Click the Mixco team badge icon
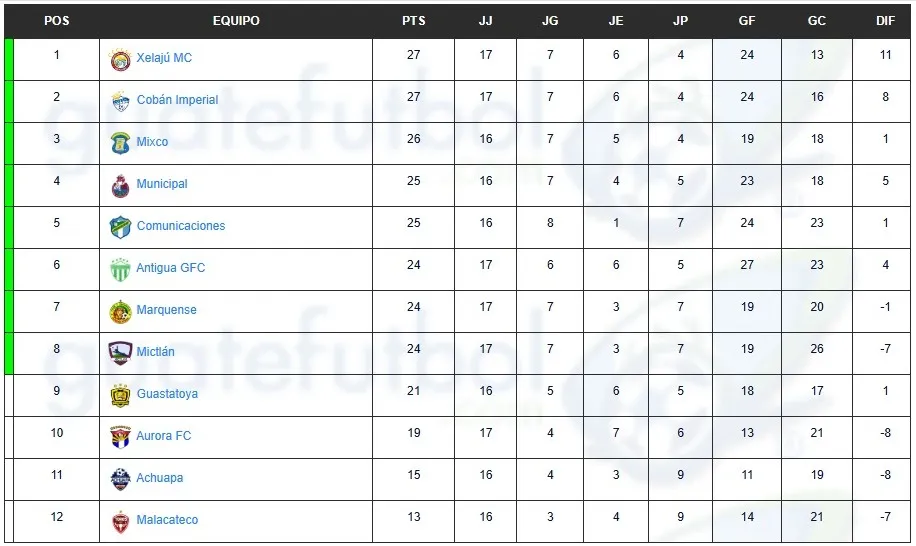This screenshot has width=916, height=546. (120, 143)

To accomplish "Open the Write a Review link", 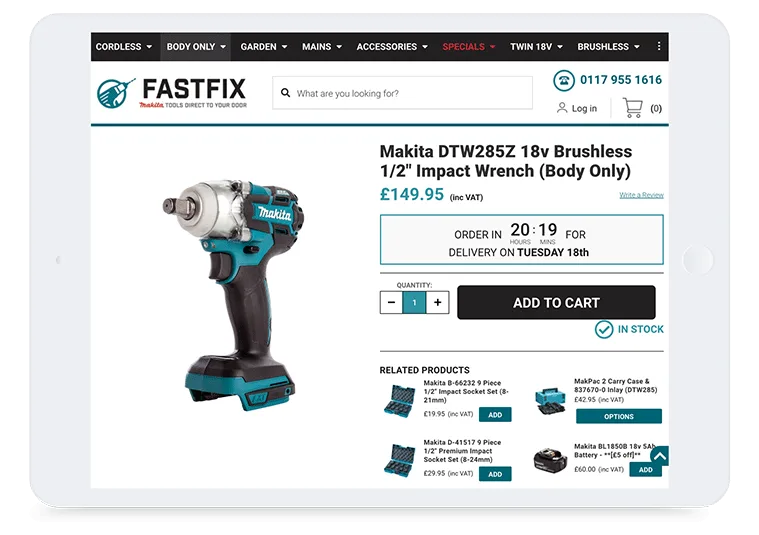I will tap(641, 195).
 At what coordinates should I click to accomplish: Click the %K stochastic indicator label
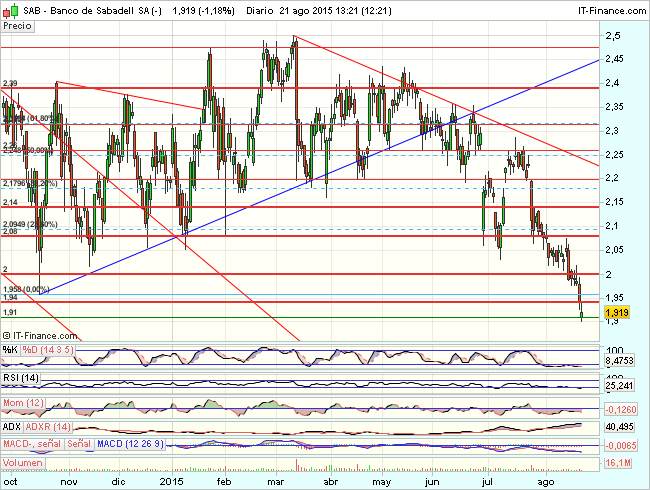tap(10, 349)
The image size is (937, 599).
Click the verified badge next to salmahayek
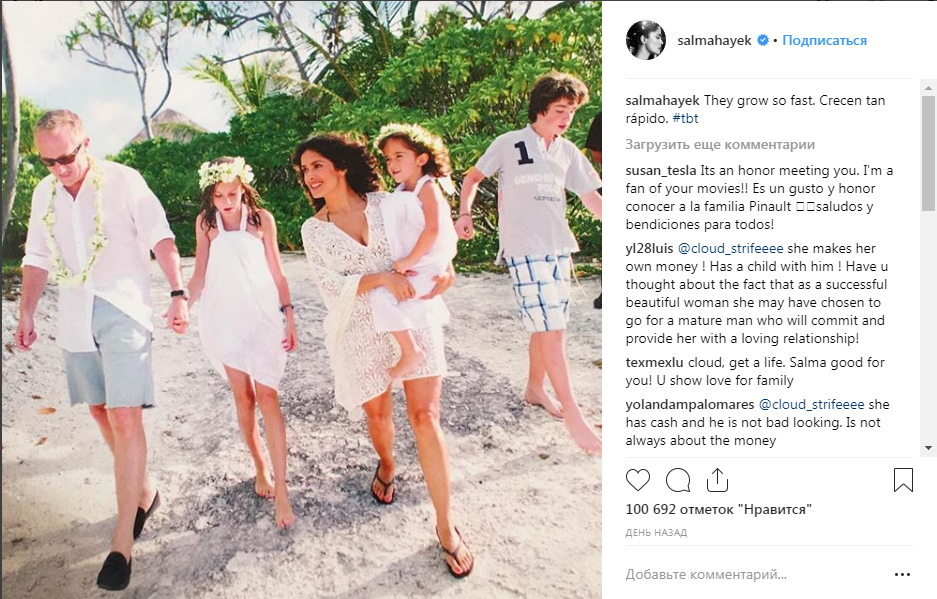[x=762, y=41]
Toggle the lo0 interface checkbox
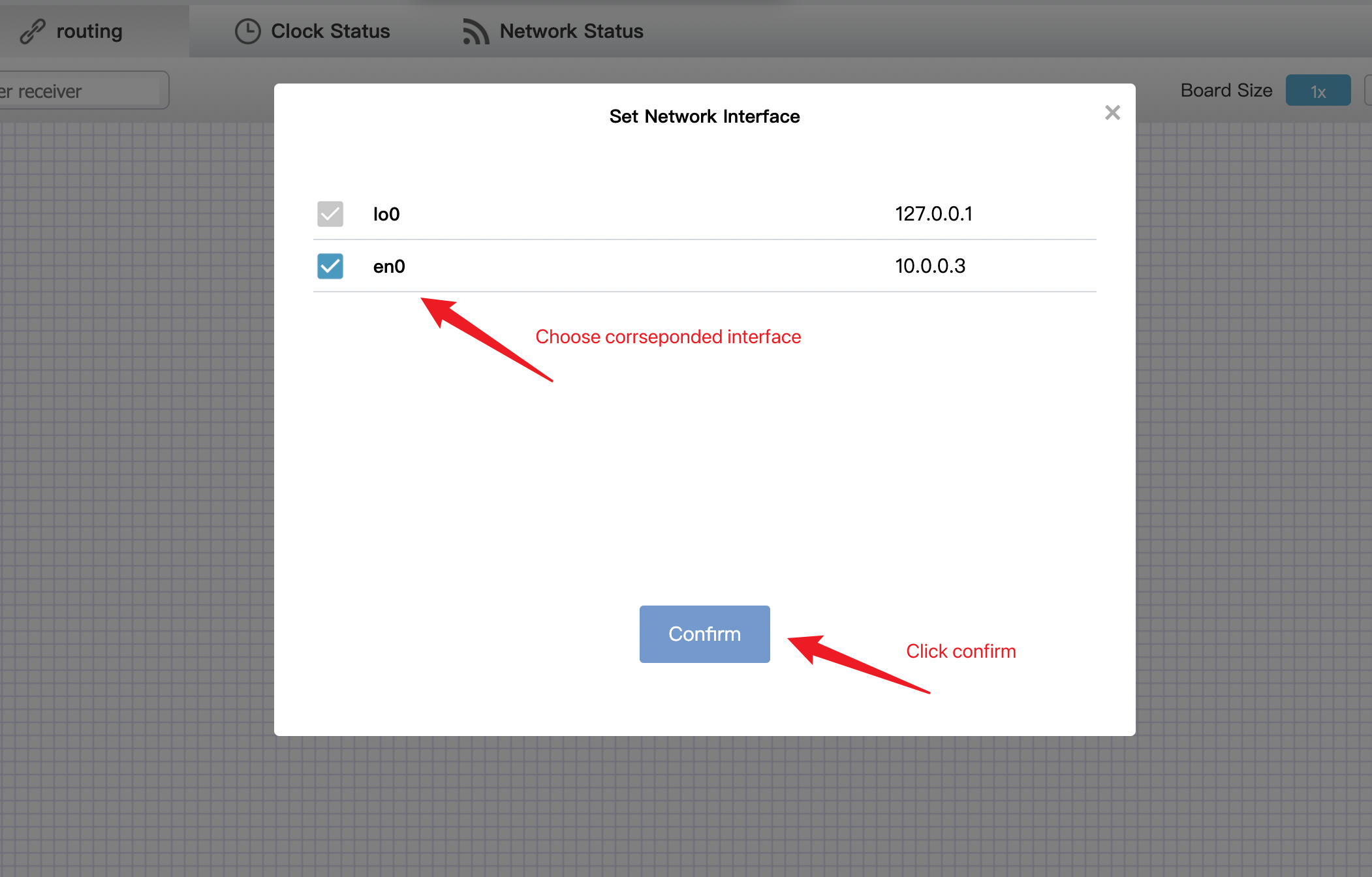The height and width of the screenshot is (877, 1372). click(330, 211)
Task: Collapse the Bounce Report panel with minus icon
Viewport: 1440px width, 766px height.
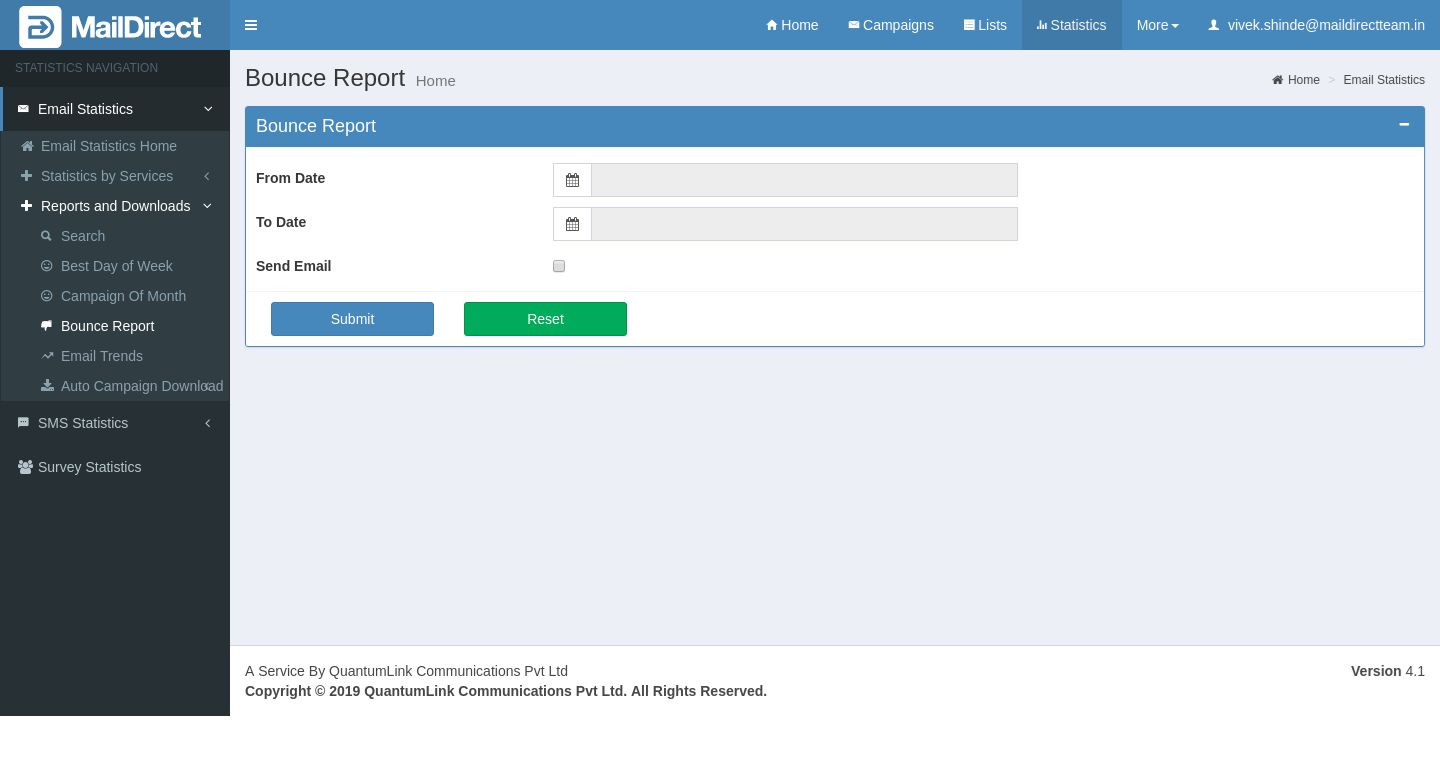Action: point(1404,125)

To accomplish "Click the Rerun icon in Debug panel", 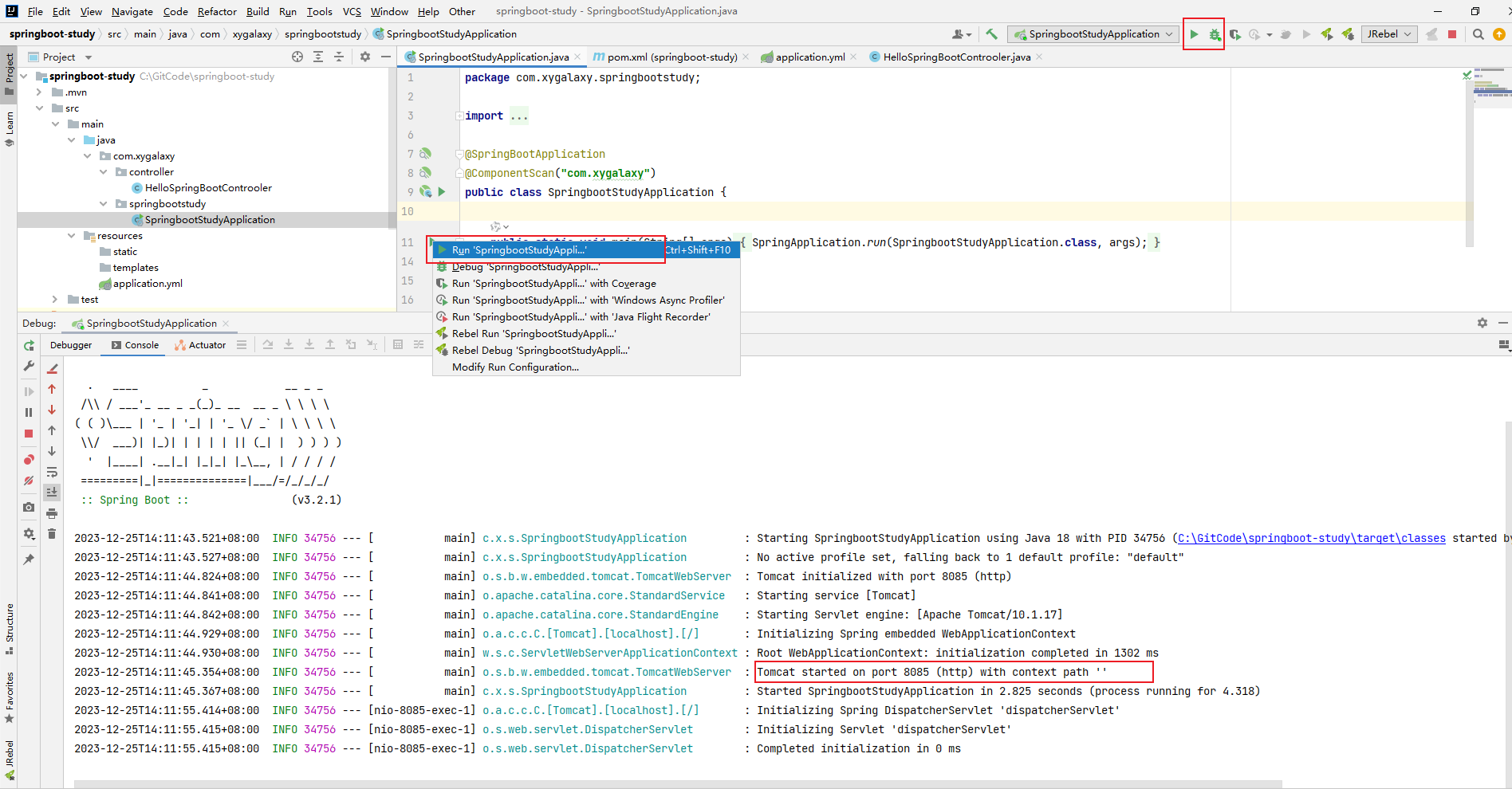I will click(29, 346).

* [Assignment] The lines to reproduce run from the one above containing "The image size is (937, 599)." through the one containing "Task: Collapse the". Copy them exactly and leave out all pictures.

* [Solution to the exercise]
The image size is (937, 599).
Click the verified badge next to salmahayek
[x=762, y=41]
Toggle the lo0 interface checkbox
The height and width of the screenshot is (877, 1372). click(330, 211)
Task: Collapse the Bounce Report panel with minus icon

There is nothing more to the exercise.